Empire of Rags and Bones: Waste and War in Nazi Germany

Empire of Rags and Bones: Waste and War in Nazi Germany

Anne Berg


Paper, bottles, metal scrap, kitchen garbage, rubber, hair, fat, rags, and bones--the Nazi empire demanded its population obsessively collect anything that could be reused or recycled. Entrepreneurs, policy makers, and ordinary citizens conjured up countless schemes to squeeze value from waste or invent new purposes for defunct or spent material, no matter the cost to people or the environment. As World War II dragged on, rescued loot--much of it waste--clogged transport routes and piled up in warehouses across Europe.

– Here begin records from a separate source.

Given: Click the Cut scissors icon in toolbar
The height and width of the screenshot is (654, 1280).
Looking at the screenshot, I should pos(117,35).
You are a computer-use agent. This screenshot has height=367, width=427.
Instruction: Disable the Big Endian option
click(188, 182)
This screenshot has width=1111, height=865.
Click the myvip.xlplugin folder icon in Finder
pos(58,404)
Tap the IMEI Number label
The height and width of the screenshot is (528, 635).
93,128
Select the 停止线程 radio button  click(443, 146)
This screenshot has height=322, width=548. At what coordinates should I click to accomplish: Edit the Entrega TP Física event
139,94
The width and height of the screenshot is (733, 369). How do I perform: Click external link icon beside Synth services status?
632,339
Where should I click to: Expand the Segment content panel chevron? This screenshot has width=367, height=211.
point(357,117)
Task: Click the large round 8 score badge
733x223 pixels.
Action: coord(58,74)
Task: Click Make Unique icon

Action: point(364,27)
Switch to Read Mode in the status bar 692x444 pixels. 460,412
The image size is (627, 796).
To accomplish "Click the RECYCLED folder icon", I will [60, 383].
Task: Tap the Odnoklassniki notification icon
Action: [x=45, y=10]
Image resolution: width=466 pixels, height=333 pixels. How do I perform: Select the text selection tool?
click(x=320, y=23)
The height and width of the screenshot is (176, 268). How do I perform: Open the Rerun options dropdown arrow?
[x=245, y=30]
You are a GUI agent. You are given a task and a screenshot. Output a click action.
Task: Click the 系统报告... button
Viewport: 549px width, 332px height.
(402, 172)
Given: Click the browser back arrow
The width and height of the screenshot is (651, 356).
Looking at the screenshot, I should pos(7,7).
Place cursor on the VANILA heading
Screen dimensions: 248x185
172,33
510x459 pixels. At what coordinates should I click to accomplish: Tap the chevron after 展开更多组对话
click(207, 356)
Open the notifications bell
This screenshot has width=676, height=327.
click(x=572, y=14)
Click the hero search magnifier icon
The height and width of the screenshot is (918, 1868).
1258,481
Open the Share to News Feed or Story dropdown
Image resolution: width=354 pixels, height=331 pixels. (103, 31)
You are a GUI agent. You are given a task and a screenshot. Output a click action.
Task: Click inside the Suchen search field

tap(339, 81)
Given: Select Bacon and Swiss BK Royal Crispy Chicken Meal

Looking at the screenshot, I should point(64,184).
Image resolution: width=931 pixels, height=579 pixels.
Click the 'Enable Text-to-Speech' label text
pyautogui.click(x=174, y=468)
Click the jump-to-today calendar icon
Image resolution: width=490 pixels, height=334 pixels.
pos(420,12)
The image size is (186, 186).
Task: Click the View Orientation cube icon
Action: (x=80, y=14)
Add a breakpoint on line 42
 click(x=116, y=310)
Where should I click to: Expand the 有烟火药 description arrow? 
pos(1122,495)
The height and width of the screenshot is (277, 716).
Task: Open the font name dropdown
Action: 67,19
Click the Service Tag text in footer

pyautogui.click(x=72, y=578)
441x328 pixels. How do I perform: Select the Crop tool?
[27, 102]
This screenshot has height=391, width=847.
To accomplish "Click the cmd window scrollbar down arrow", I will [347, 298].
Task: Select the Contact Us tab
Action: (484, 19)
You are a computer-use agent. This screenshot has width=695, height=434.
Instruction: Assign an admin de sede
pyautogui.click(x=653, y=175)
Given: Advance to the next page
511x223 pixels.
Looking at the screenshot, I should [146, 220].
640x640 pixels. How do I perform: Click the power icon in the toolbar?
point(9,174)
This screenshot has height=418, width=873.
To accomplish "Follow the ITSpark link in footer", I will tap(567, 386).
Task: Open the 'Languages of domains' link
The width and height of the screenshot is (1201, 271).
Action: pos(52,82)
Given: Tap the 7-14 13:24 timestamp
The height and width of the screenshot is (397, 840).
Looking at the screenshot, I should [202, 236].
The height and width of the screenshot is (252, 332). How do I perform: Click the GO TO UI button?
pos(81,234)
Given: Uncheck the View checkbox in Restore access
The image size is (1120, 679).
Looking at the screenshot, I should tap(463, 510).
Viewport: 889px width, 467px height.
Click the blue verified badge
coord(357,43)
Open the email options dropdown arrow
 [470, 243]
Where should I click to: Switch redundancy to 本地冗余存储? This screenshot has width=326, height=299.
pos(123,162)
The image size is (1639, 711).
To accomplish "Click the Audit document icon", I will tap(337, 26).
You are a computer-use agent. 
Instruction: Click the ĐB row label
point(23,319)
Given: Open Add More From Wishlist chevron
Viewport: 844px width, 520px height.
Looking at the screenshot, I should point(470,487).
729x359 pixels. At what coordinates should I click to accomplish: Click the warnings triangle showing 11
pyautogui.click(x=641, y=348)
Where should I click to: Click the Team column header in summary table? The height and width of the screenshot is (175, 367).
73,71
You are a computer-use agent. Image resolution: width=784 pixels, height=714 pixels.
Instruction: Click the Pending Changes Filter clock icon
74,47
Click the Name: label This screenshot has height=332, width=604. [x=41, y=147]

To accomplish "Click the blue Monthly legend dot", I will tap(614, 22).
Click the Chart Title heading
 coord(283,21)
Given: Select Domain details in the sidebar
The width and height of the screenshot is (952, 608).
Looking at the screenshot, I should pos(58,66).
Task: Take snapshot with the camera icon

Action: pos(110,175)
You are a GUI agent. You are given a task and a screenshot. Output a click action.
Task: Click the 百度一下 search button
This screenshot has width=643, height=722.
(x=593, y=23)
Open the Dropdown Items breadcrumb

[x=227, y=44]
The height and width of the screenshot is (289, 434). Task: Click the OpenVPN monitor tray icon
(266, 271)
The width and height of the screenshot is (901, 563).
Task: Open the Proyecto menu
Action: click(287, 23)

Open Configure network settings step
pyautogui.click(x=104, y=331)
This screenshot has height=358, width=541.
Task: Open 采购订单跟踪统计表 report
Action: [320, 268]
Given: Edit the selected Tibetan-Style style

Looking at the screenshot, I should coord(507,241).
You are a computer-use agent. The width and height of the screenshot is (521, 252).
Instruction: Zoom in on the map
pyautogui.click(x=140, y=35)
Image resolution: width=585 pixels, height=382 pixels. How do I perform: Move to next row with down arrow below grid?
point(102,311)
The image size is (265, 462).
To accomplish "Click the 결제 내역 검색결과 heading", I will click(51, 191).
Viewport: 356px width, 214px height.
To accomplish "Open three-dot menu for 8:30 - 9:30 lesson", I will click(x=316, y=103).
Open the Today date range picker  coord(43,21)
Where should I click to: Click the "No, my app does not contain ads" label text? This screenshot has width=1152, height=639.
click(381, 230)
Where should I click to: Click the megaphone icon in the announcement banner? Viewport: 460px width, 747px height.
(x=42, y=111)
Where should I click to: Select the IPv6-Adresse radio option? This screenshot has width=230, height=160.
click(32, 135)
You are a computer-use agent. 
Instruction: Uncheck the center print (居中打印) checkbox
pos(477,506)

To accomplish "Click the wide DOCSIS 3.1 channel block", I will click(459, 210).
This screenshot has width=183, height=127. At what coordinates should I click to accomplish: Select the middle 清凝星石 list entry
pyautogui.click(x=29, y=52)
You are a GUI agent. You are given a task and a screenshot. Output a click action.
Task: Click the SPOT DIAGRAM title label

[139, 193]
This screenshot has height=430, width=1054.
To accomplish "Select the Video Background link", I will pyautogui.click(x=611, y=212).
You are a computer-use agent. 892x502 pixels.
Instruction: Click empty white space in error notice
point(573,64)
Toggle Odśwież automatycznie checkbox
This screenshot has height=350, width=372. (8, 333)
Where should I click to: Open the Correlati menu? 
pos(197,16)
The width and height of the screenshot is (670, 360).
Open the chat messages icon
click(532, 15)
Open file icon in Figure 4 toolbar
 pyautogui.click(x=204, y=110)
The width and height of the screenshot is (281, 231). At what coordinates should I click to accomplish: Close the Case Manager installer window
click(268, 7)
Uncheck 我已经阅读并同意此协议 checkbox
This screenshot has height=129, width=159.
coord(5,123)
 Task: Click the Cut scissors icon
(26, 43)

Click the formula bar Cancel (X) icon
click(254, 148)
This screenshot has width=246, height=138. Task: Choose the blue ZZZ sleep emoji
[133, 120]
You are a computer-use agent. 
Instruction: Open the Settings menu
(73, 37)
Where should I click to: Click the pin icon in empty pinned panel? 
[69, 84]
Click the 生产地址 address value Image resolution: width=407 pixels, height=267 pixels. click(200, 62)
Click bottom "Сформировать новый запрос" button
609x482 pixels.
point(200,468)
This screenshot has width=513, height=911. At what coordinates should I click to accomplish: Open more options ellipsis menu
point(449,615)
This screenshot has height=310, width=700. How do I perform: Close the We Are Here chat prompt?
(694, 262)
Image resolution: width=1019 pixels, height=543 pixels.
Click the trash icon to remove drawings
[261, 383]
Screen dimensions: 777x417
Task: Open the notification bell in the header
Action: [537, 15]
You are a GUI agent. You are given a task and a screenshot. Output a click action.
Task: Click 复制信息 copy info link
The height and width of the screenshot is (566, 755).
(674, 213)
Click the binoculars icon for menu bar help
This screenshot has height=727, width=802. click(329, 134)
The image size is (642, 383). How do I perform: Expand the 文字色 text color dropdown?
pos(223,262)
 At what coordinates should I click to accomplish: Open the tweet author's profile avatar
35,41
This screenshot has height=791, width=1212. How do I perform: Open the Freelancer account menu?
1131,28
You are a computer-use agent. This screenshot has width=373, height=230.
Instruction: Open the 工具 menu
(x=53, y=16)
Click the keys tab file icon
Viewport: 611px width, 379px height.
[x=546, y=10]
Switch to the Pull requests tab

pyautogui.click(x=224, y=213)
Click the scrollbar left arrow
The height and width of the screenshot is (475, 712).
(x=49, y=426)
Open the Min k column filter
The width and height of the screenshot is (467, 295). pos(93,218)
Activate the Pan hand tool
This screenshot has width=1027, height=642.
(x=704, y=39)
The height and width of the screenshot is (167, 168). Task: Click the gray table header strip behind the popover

Historicizing the much-championed ideal of zero waste, Anne Berg shows that the management of waste was central to the politics of war and to the genesis of genocide in the Nazi Germany. Destruction and recycling were part of an overarching strategy to redress raw material shortages, procure lebensraum, and cleanse the continent of Jews and others considered undesirable. Fostering cooperation between the administration, the party, the German Army, the SS, and industry, resource extending schemes obscured the crucial political role played by virtually all German citizens to whom salvaging, scrapping, and recycling were promoted as inherently virtuous and orderly behaviors. Throughout Nazi occupied-Europe, Jews, POWs, concentration camp inmates, and enemy civilians were forced to recycle the loot, discards, and debris of the Nazi race war. In the end, the materials that were fully exploited and the people who had been bled dry were cast aside, buried, burned, or left to rot. Nonetheless, waste reclamation did not have the power to win the war.

Illuminating how the Nazis inverted the economy of value, rescuing discards and murdering people, Empire of Rags and Bones offers an original perspective on genocide, racial ideology, and World War II.